> **Trecho**:
Necessário explicar alguns pontos importantes sobre o que um agrupamento de pessoas necessita para habitar uma localidade. O que fazer com ítens básicos: luz, água, esgoto, lixo. Num condomínio comum, segue-se o padrão conhecido, pagando-se por luz e água, captação coletiva de dejetos lançados em qualquer lugar, inclusive nos rios e no mar. Quando resolvemos nos unir nesta associação, decidimos também nos unir à natureza e cuidar dela, como cuidamos de nós e dos nossos animais. A água necessária temos fartamente, provenientes de duas nascentes que iremos cuidar como preciosidades. A energia elétrica será distribuída de forma padrão, inicialmente, mas projetando um futuro em que esta energia virá de placas captadoras da energia do sol. Os dejetos que produzimos passarão por sistemas de biodigestão, que se transformam em adubo rico para plantas que necessitam de ambiente úmido, como as bananeiras. Quanto ao lixo, serão separados: o lixo reciclável que será levado para locais onde seja separado e reutilizado, e o lixo orgânico que irá alimentar nossas composteiras.

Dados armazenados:
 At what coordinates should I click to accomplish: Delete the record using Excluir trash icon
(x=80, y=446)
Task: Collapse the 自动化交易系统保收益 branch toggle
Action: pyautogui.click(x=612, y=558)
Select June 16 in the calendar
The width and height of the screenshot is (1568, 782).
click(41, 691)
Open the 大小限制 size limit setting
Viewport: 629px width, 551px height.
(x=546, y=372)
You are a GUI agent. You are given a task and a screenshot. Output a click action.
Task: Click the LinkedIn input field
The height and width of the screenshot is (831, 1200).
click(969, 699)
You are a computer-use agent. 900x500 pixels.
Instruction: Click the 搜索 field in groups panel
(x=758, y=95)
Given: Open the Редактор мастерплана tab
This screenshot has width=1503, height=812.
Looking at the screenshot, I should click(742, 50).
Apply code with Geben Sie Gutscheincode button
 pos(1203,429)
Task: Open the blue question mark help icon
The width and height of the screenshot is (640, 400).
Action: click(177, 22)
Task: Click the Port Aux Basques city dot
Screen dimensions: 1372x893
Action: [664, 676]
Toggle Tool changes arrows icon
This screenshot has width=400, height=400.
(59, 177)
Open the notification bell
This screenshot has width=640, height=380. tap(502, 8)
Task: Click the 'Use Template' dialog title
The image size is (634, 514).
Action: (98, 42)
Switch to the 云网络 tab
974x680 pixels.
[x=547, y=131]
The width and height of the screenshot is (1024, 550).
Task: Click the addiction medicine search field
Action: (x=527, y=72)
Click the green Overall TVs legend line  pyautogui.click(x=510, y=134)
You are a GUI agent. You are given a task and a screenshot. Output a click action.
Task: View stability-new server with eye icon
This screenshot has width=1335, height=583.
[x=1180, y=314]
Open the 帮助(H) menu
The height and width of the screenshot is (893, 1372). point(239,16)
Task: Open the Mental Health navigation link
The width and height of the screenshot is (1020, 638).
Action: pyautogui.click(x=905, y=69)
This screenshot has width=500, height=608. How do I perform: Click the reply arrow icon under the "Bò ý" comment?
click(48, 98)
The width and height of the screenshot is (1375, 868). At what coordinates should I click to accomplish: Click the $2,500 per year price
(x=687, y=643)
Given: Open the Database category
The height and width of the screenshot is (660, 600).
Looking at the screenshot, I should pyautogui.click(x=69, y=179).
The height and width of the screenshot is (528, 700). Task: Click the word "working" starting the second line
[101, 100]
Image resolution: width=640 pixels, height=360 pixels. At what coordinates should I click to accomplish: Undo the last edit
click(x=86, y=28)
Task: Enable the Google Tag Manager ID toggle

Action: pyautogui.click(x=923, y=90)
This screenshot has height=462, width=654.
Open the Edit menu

> **O que se pede**:
a - Resuma o trecho em duas frases.
b - Responda às perguntas abaixo com base no trecho.
(i) De quantas nascentes vem a água?
(ii) Que planta é dada como exemplo das que necessitam de ambiente úmido?
(iii) O que o lixo orgânico irá alimentar?

> **Suas respostas**:
a - O trecho explica como a associação pretende tratar os itens básicos de luz, água, esgoto e lixo, unindo-se à natureza para cuidar dela. A água virá de duas nascentes, a energia elétrica será distribuída de forma padrão no início, com previsão de placas solares, os dejetos passarão por biodigestão para virar adubo e o lixo será separado entre reciclável e orgânico.

b -
(i) De duas nascentes.
(ii) As bananeiras.
(iii) As composteiras.